Task description: Reproduce what is written in the records below exactly, and leave out the images.

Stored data
+-------+
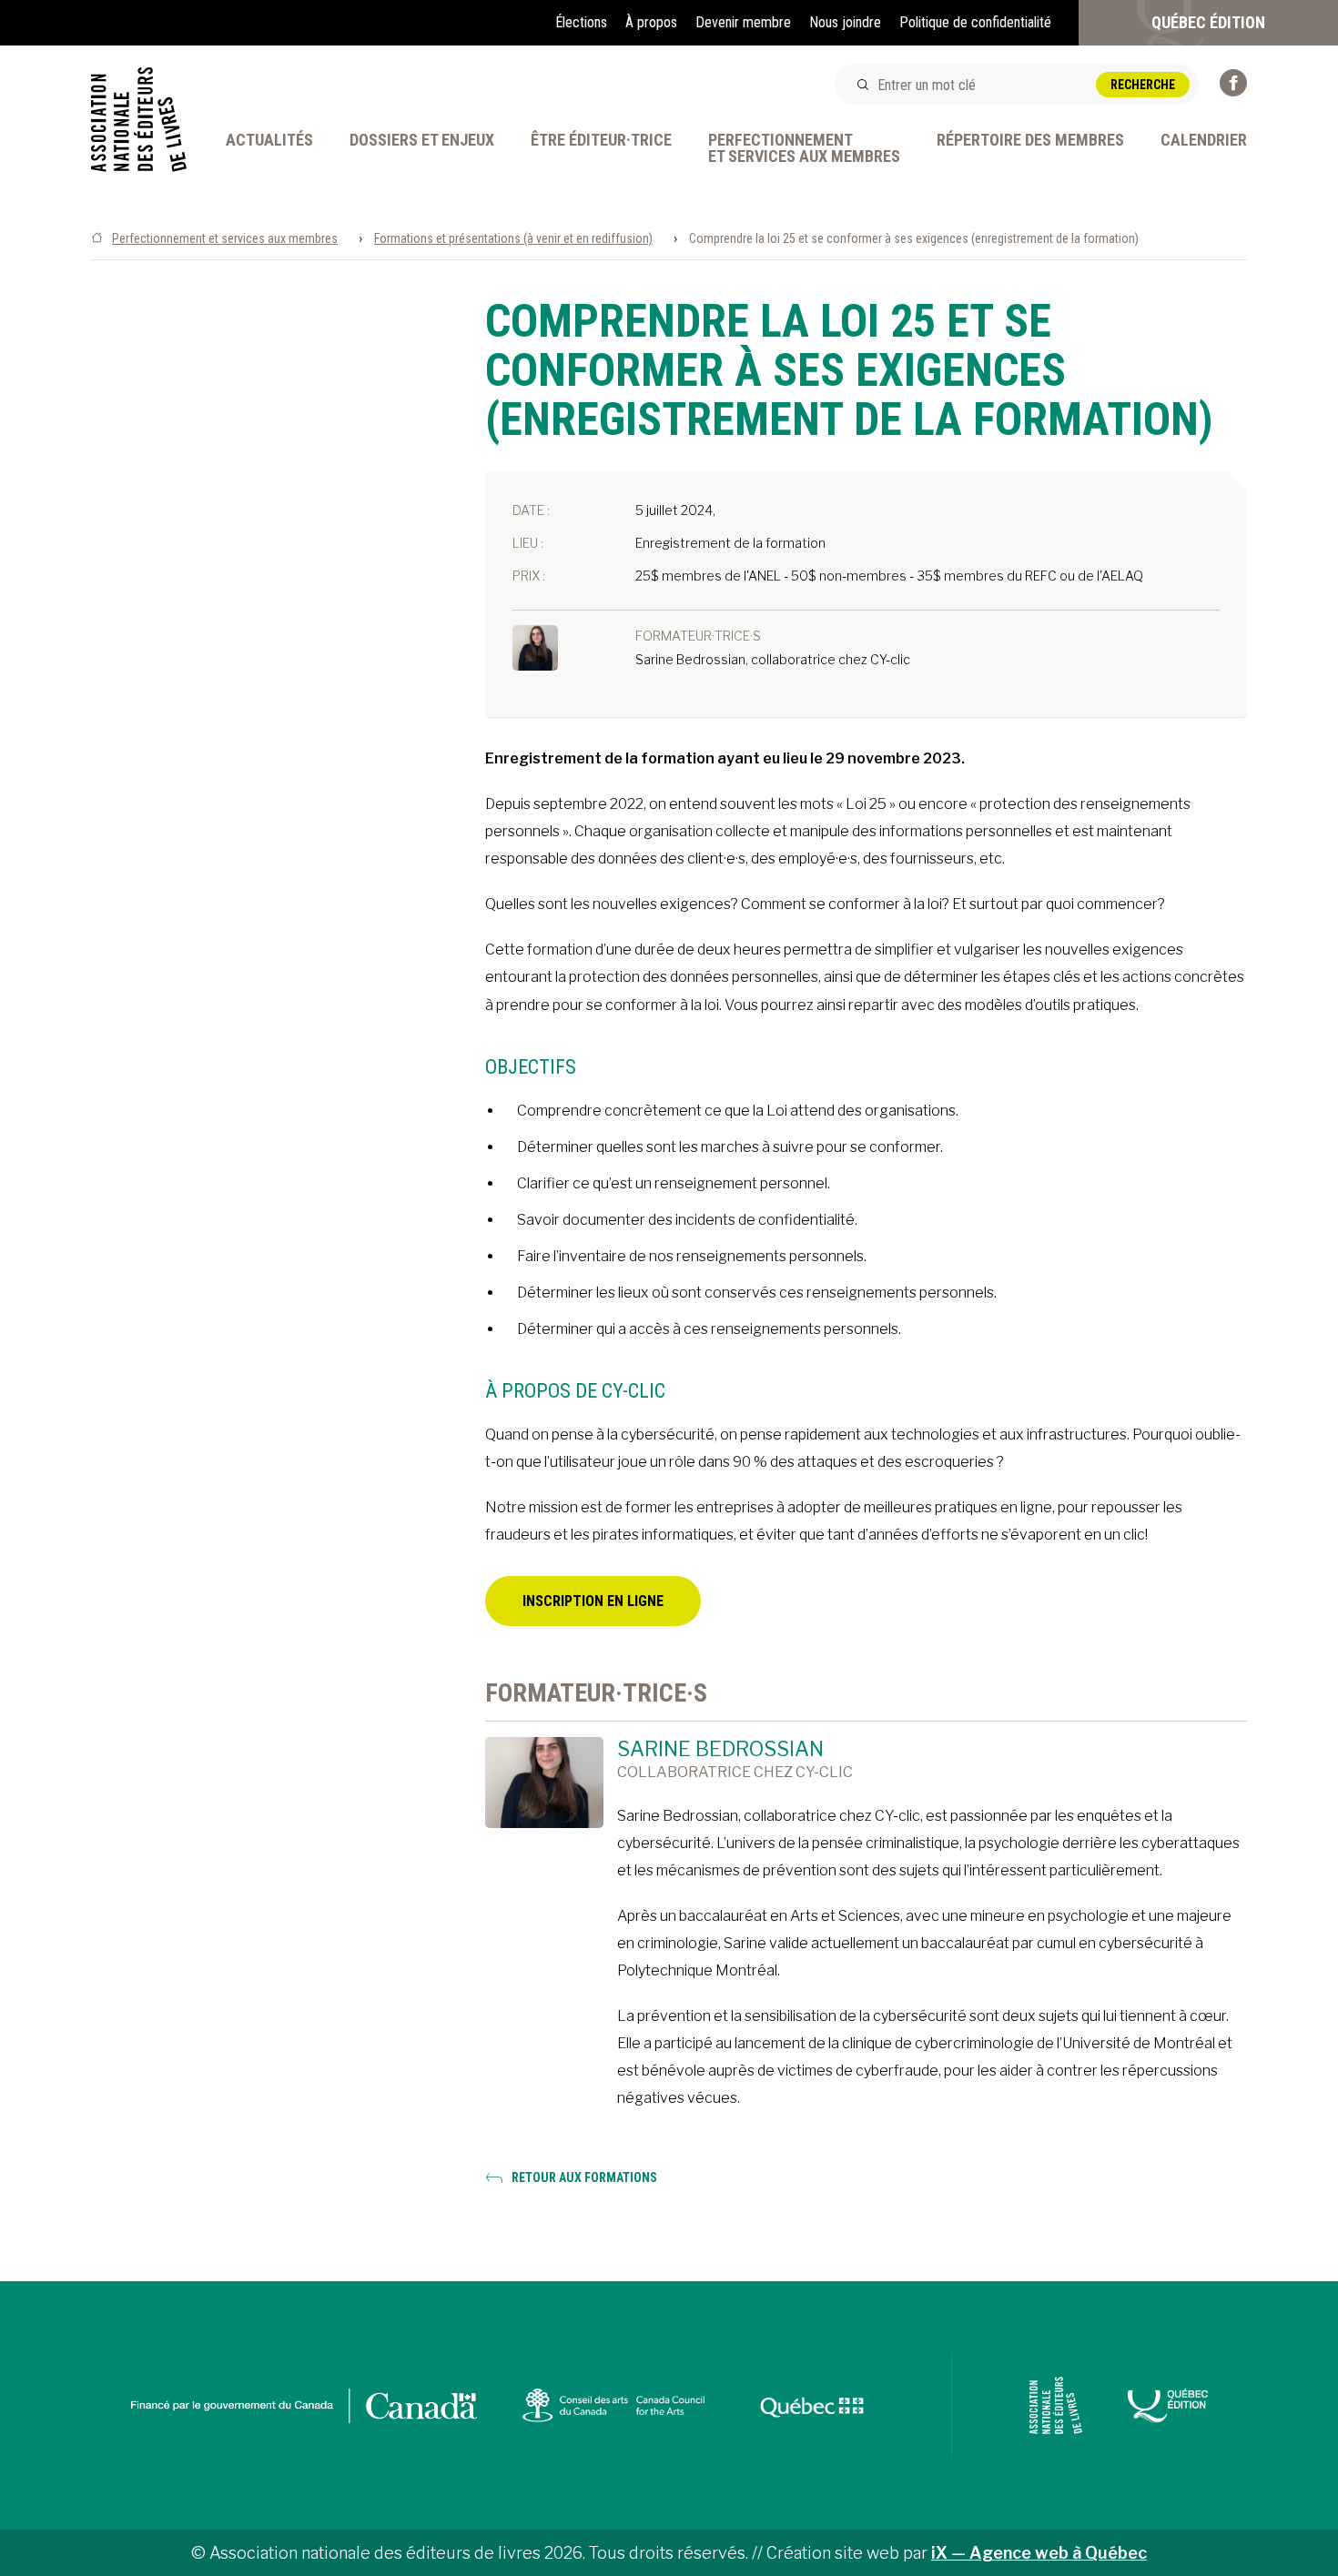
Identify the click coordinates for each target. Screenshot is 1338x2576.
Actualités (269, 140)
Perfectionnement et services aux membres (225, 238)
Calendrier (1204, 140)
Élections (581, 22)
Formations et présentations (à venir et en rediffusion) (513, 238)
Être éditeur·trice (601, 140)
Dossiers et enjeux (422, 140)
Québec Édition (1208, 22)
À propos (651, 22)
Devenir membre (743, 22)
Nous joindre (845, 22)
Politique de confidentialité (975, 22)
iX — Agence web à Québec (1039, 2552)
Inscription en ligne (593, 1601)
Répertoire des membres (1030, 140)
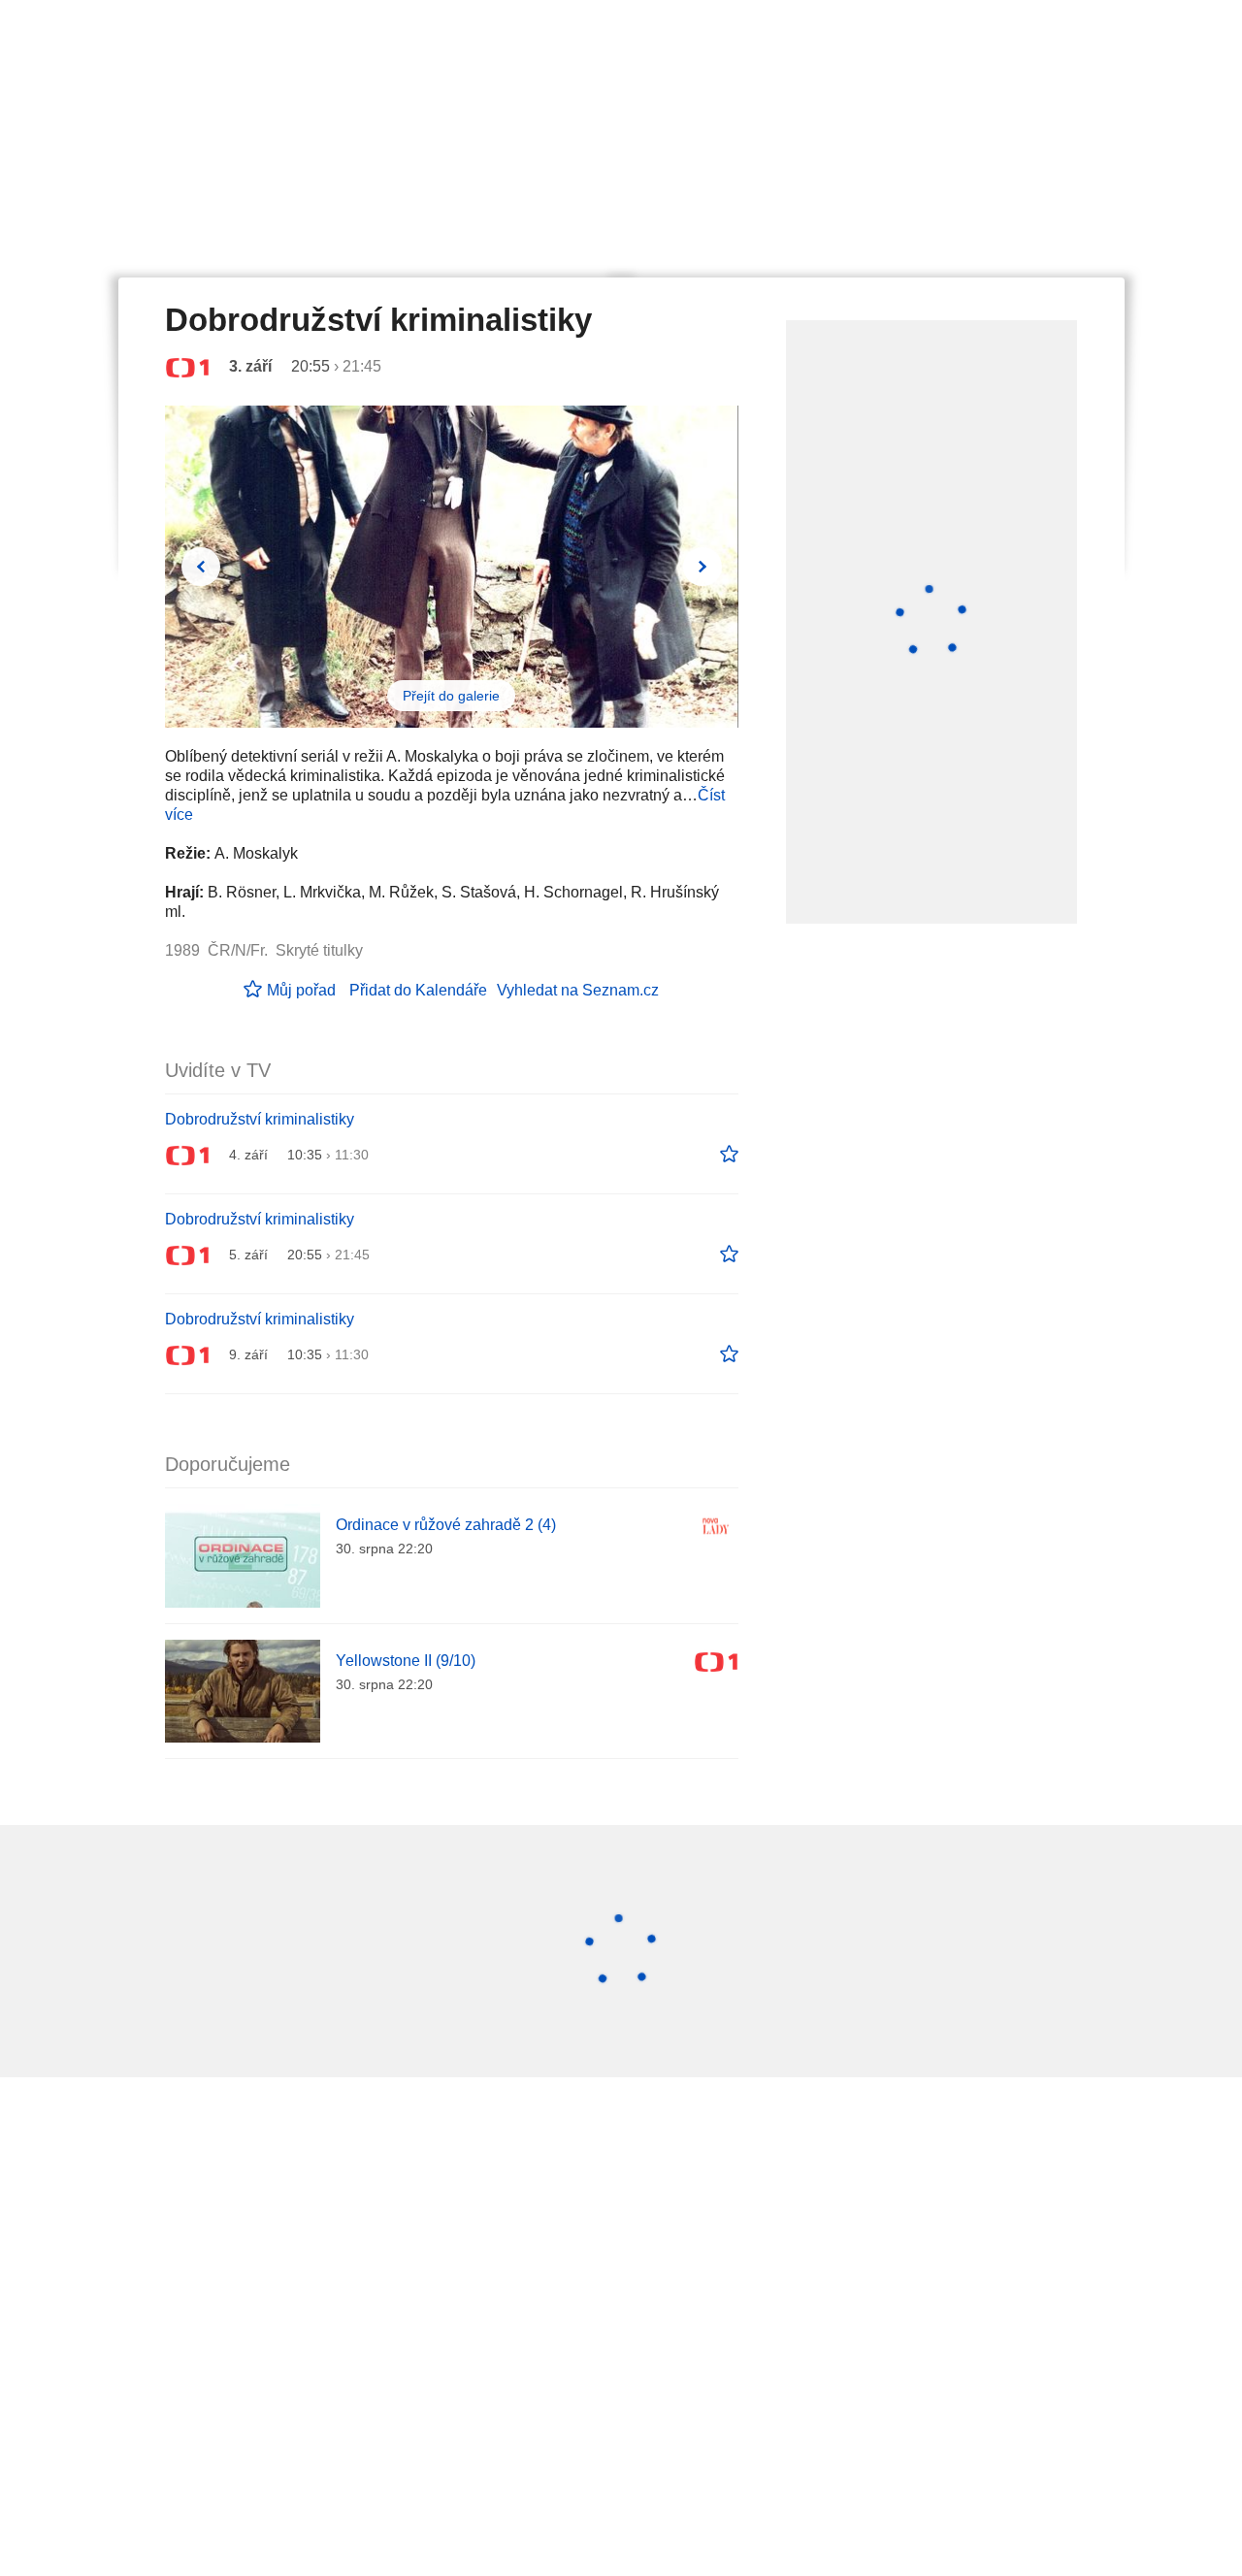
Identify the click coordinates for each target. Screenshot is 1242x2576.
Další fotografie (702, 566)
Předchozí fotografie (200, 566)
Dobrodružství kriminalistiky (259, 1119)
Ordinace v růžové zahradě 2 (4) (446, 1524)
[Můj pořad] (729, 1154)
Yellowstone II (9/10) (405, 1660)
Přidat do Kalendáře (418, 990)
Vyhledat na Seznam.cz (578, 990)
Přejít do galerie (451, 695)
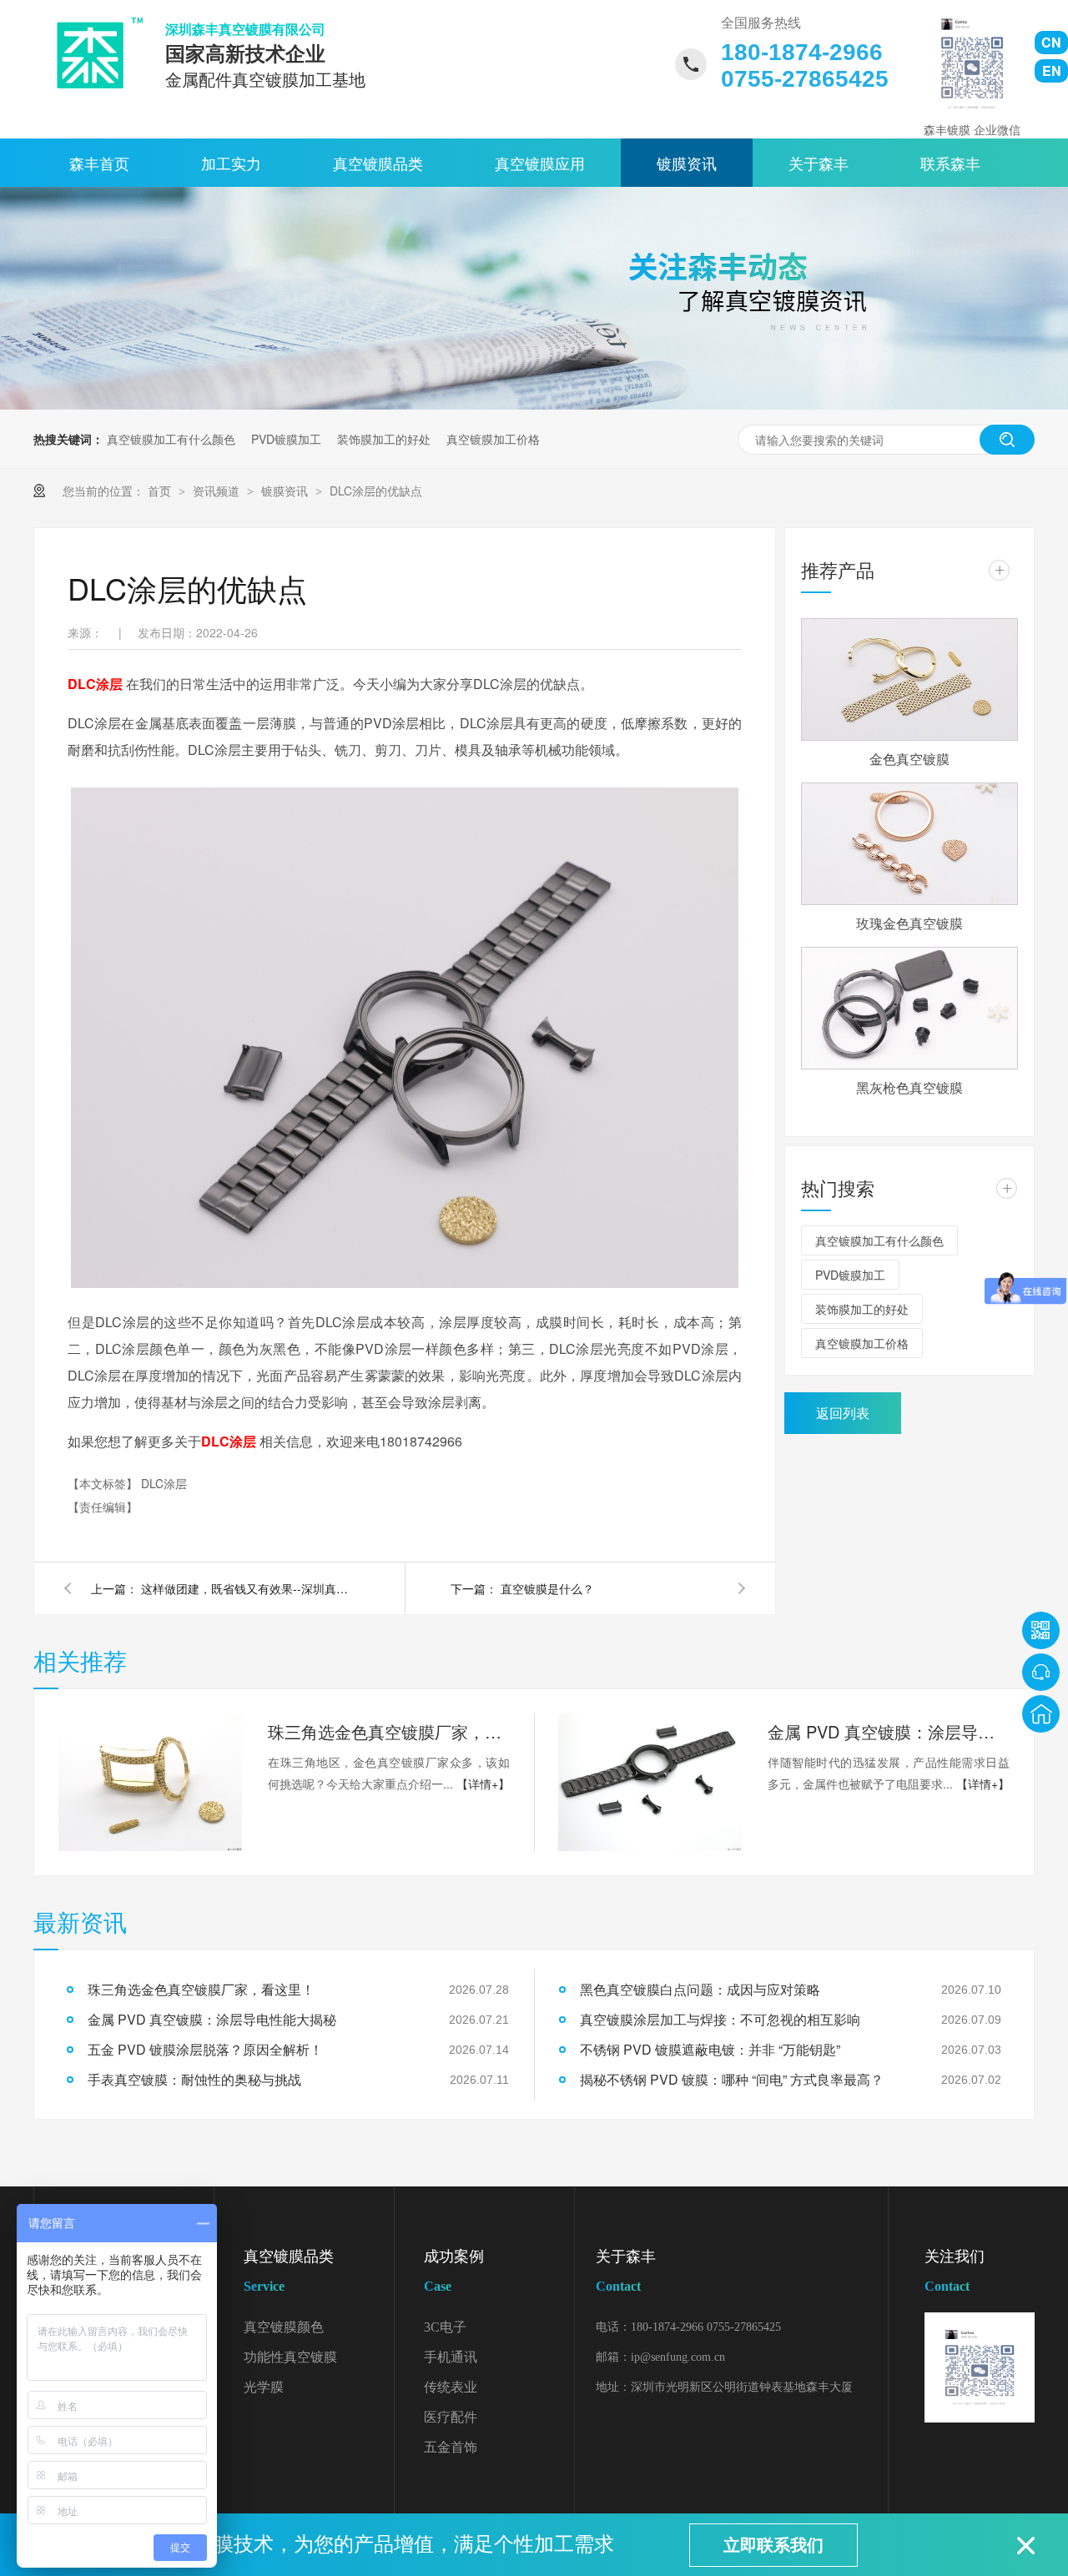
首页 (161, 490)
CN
+-------+
Solution to the exercise:
Identify the click coordinates for each target. Screenshot is 1338x2576.
Actualités (269, 140)
Perfectionnement et services aux membres (225, 238)
Calendrier (1204, 140)
Élections (581, 22)
Formations et présentations (à venir et en rediffusion) (513, 238)
Être éditeur·trice (601, 140)
Dossiers et enjeux (422, 140)
Québec Édition (1208, 22)
À propos (651, 22)
Devenir membre (743, 22)
Nous joindre (845, 22)
Politique de confidentialité (975, 22)
iX — Agence web à Québec (1039, 2552)
Inscription en ligne (593, 1601)
Répertoire des membres (1030, 140)
Identify the click coordinates for each target. Screenshot is 1242x2576.
Další fotografie (702, 566)
Předchozí fotografie (200, 566)
Dobrodružství kriminalistiky (259, 1119)
Ordinace v růžové zahradě 2 (4) (446, 1524)
[Můj pořad] (729, 1154)
Yellowstone II (9/10) (405, 1660)
Přidat do Kalendáře (418, 990)
Vyhledat na Seznam.cz (578, 990)
Přejít do galerie (451, 695)
首页 (161, 490)
CN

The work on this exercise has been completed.